In dem Verfahren des österreichische Jurist Max Schrems, der bereits das Safe-Habor-Abkommen vor dem EuGH zu Fall gebracht hatte, stand nun also auch das Privacy-Shield auf dem Prüfstand. Dabei ging es vorrangig um die Frage, ob die Facebook Ireland Ltd. Nutzerdaten auf Grundlage der Standardvertragsklauseln an den US-Mutterkonzern weiterleiten darf. Es bestanden Zweifel, ob Facebook sich angesichts der vielen US-Überwachungsgesetze überhaupt an die vertraglichen Datenschutzverpflichtungen halten kann. Die irischen Datenschutzbehörden, die als eher konzernfreundlich gelten, waren untätig geblieben. Zugleich gab es aber auch generelle Bedenken gegenüber der Rechtmäßigkeit des Privacy Shield an sich.

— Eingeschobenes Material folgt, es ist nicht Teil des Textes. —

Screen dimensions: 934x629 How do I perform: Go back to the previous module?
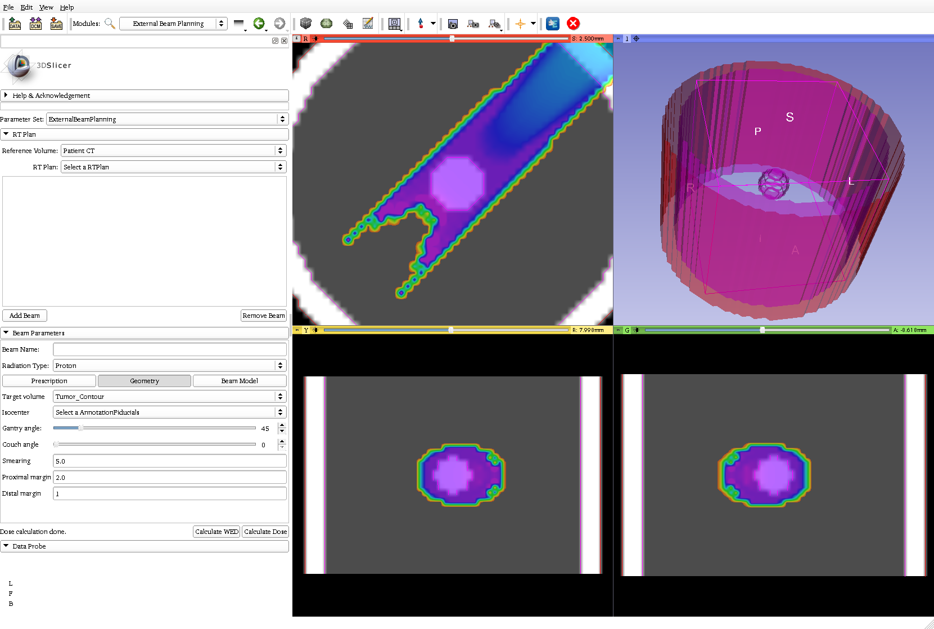[x=259, y=24]
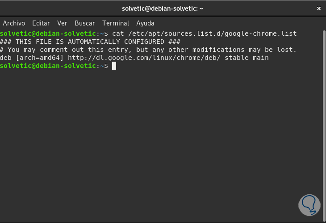The height and width of the screenshot is (223, 326).
Task: Open the Ver menu
Action: [62, 23]
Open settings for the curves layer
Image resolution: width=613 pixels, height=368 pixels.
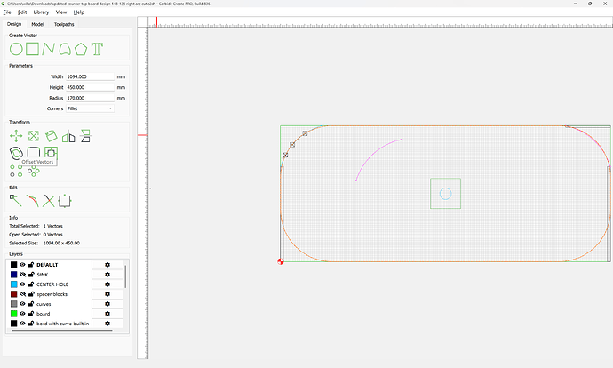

B. Die Entscheidung des Europäischen Gerichtshof Schrems II
Der EuGH hat nun entschieden, dass das Privacy Shield tatsächlich nicht ausreicht, um ein angemessenes Datenschutzniveau zu gewährleisten und erklärte den Privacy-Shield-Beschluss für ungültig.
Was die Standardvertragsklauseln betrifft, hat das Gericht zunächst bestätigt, dass diese grundsätzlich herangezogen werden können, um ein angemessenes Datenschutzniveau beim Datenempfänger zu gewährleisten. Dennoch muss der Datenexporteur prüfen, ob das Schutzniveau im betreffenden Drittland auch wirklich eingehalten wird. Ist dies nicht der Fall und lassen sich die Standardklauseln damit nicht einhalten, muss der Datenexporteur die Datenübermittlung aussetzen oder die Vertragsbeziehung zum Datenempfänger beenden.

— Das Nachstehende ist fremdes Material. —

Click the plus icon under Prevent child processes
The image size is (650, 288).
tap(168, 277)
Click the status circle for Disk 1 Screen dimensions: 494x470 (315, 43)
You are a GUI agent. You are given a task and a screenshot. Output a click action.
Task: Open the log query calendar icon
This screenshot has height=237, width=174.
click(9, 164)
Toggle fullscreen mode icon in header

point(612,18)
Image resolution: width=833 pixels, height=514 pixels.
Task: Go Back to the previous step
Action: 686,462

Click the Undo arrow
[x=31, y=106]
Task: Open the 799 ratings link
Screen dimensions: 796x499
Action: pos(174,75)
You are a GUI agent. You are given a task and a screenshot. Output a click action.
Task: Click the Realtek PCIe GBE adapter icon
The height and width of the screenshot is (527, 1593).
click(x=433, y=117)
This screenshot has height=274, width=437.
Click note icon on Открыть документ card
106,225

C. Folgen für Datenexporteure in Drittstaaten
Unternehmen und andere verantwortliche Stellen, die bislang personenbezogene Daten allein auf Grundlage des Privacy Shield an US-amerikanische Unternehmen exportiert haben, müssen nun unmittelbar tätig werden. Sie riskieren sonst Bußgelder. Konkret heißt das, sie sollten möglichst unverzüglich auf Standardvertragsklauseln umstellen und darauf achten, dass diese nicht nur den inhaltlichen Voraussetzungen entsprechen, sondern auch tatsächlich eingehalten werden bzw. eingehalten werden können.

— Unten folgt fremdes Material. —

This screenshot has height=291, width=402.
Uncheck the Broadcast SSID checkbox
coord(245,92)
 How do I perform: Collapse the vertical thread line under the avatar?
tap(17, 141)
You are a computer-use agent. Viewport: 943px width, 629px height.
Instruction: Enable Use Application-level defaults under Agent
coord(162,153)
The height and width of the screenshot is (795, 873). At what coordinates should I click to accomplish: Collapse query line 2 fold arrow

Damit ist eine Datenübertragung – auch bei Abschluss der Standardvertragsklauseln – neben den USA auch in alle andere Ländern problematisch, in denen die Datenschutzrechte der Bürger aus Art. 7 und 8 der EU-Grundrechtecharta (z.B. wegen zu weitgehender staatlicher Überwachung) nicht mehr ausreichend gewährleistet sind.
Das Urteil legt nahe, dass gegebenenfalls weitere Vorkehrungen getroffen werden müssen, um ein ausreichendes Datenschutzniveau zu gewährleisten oder auf ein anderes rechtliches Transferinstrument wie Binding Corporate Rules (BCR) oder die Ausnahmeregelungen des Art. 49 DSGVO zurückgegriffen werden muss.
Als Entscheidungshilfe für betroffene Unternehmen und andere Datenexporteure kann folgend Checkliste herangezogen werden:
D. Fazit
Das Urteil macht das niedrige Datenschutzniveaus in den USA noch einmal deutlich, kommt im Ergebnis aber wenig überraschend. Die USA müssten ihre „Überwachungsgesetze“ ernsthaft ändern bzw. die Datenschutzgesetze verschärfen, wenn die hohen Hürden für Datentransfers aus Europa tatsächlich beseitigt werden sollen. Da eine solche Änderung derzeit eher nicht zu erwarten sein dürfte, bleibt Datenexporteuren zur Vermeidung etwaiger Bußgelder nichts anderes übrig, als die Übertragung personenbezogener Daten (z.B. durch Anonymisierung) einzustellen oder die notwendigen Standards eben unmittelbar herzustellen. Dies gilt auch für Unternehmen, die Daten innerhalb des eigenen Konzerns (z.B. an die Konzernmutter) in die USA übertragen.
Die deutschen Datenschutzbehörden haben bereits mitgeteilt, dass Datenübermittlungen auf Grundlage des Privacy-Shield mit dem Urteilsspruch nun unmittelbar rechtswidrig sind, da die DSGVO eine Karenzzeit in solchen Fällen nicht vorsieht.